The power industry is installing guards around poles to prevent possums from using transmission lines as highways — and triggering major outages if they are electrocuted.
- Possums are the main cause of momentary power interruptions in South Australia
- On average, possums are found to be the cause of 60 sustained high-voltage interruptions each year
- Interruptions usually occur at night when possums are most active
Poles along a 33,000-volt transmission corridor through regional South Australia will be fitted with possum guards to stop the native animals from accessing the potentially lethal powerlines.
According to SA Power Networks, possums are climbing up stobie poles and using them as a tightrope to move across the Limestone Coast landscape.
A transmission line near Millicent — which feeds power to thousands of customers — is at risk due to the furry and agile animals.
The Adelaide Hills and the Limestone Coast are two major hotspots in South Australia given their possum populations.
“We’ve had a number of outages caused by possums climbing up the poles and using the lines as their transit routes,” SA Power Networks spokesperson Paul Roberts said.
He said that since January 2020, there had been a number of power blackouts caused by possums.
As a result, possum guards are being installed on power poles running from Snuggery, near Millicent, to Robe.
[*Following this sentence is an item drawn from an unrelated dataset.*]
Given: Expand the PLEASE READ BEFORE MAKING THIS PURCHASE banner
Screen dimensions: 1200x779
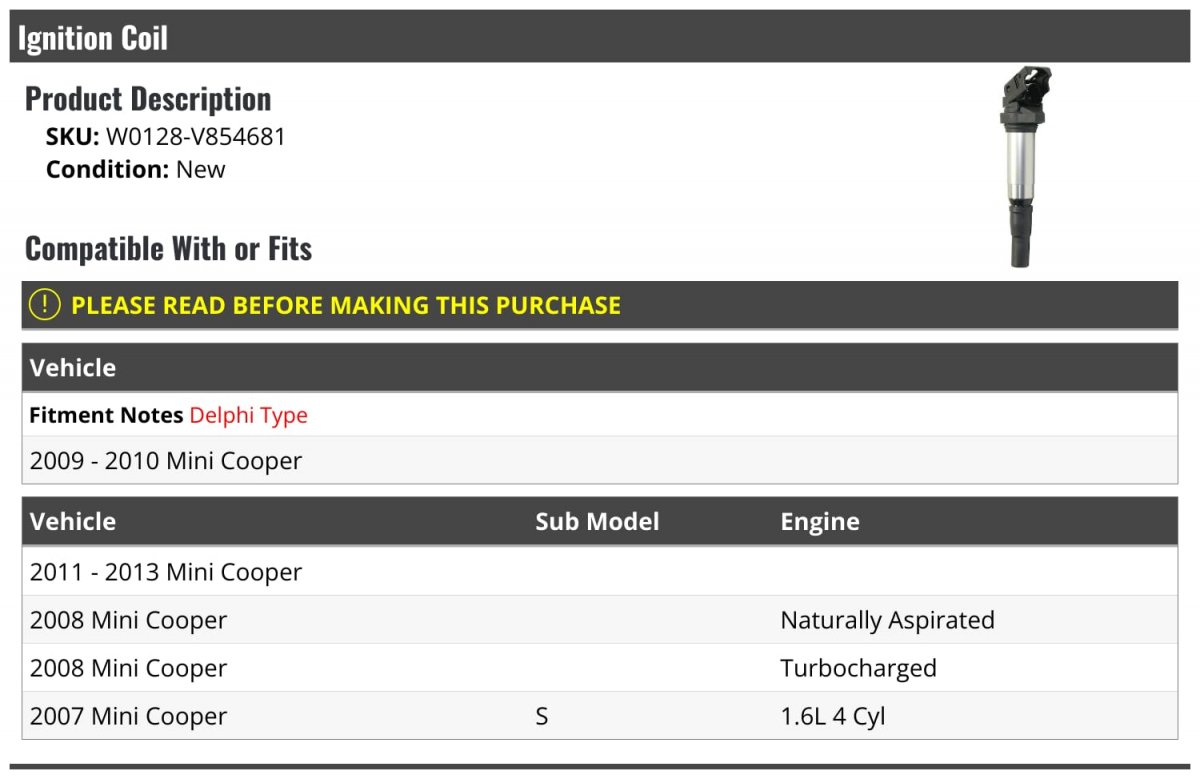Looking at the screenshot, I should click(x=600, y=305).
“It’s a big job and hopefully it is going to make a difference. It should deter the possums from climbing up the poles,” Mr Roberts said.
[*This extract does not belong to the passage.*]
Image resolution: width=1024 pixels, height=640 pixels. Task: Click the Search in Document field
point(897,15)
He said the guards worked in a similar way to those that were often wrapped around trees to prevent possum access.
Mr Roberts said the project, which was nearly completed, would not prevent all power outages, as some were sparked by lightning strikes.
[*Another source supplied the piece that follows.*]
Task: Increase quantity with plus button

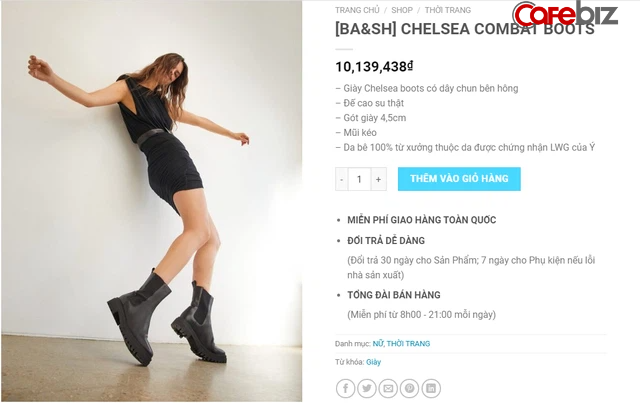Action: (378, 179)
But he said it was important the SA Power Networks reduced the risk of the outages.
“We are a regulated business and the regulator wants us to invest efficiently,” Mr Roberts said.
“We need to look at and weigh up the cost versus the reward. In this case, quite clearly given the number of customers, this is a job that we should invest in.”
Electrocution ‘is horrific’
South Australian regional wildlife rescuer Julia Dangerfield welcomed the initiative, saying possums could suffer “horrific injuries” from electrocution.
Ms Dangerfield urged rural landholders to report injuries to wildlife caused by powerlines and said people in urban areas were more likely to call wildlife rescuers.
She said flying foxes were also at risk of being injured by coming into contact with powerlines, and could be killed instantly if they struck high-voltage lines.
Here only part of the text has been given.